Re: Australian Open 2012
Q. What is your next trick with the fans? What are you going to ask them to do next?
KIM CLIJSTERS: Nothing. Nothing. Nothing scheduled.
Q. It was all fairly comfortable today.
KIM CLIJSTERS: Yeah. Like I said out there, I felt like in my first match I didn't really have that rhythm that I would have liked to have. So that's usually something that I try to look for in the beginning of the match.
Was hitting the ball well; felt that I could keep her under pressure. I didn't really let her play her game. From the beginning till the end, I did what I had to do well.
Q. Do you take much notice of rankings?
KIM CLIJSTERS: No.
Q. Doesn't mean anything?
KIM CLIJSTERS: No.
Q. Have you ever?
KIM CLIJSTERS: No. In the long‑term, you know, it doesn't make a difference.
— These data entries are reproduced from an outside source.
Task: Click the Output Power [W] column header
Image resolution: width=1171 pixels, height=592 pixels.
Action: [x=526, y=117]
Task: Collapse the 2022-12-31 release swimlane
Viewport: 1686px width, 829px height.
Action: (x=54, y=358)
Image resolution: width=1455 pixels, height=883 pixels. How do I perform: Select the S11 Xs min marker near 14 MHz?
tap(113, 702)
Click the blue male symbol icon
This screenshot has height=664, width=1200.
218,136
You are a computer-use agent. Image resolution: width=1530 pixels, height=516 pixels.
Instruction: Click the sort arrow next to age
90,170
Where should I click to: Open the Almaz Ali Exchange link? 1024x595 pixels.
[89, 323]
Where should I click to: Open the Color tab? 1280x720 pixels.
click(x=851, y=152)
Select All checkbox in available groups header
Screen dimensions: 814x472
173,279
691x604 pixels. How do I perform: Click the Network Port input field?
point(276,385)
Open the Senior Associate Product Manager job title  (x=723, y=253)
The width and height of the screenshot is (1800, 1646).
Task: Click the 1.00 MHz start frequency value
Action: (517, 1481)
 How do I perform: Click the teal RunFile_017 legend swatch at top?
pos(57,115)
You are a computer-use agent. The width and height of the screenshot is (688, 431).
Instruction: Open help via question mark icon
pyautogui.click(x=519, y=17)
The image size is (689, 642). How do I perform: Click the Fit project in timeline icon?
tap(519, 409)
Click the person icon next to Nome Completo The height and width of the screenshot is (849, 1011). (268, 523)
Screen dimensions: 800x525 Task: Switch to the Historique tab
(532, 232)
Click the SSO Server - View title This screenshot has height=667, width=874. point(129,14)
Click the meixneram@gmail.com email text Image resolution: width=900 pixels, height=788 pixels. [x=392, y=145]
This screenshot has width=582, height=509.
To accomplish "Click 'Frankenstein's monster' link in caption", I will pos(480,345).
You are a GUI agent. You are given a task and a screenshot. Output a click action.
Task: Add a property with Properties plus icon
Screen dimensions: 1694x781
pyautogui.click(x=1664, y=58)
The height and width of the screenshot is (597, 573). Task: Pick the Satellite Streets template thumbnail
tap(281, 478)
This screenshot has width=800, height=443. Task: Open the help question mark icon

I mean, if you can be No. 1, I'm not going to sit here and say, no, it never did anything when I was No. 1. It's nice to be in that position.
But once you've been there, yeah, it's not something that I try to achieve.
Q. 2003 is a long time ago, when you first became No. 1, and did so without having won a major. What is your memory of it? Was it a burden?
KIM CLIJSTERS: No, not at all. It was definitely something I was very proud of. As a young girl growing up, you know, looking at the past No. 1s, was something that I always ‑‑ you know, those were definitely people and players that I admired. So for me to be in that position at such a young age was definitely something that made me very proud.
But obviously, you know, winning a Grand Slam is what kind of tops that feeling. So, yeah, like you said, if you can say, Look, I've been No. 1 in my career; that's good enough. It doesn't matter that much.
Q. A few players have followed in the same vein who haven't won a major. Have you spoken to Caroline, Jelena, about not winning a Grand Slam and being No. 1?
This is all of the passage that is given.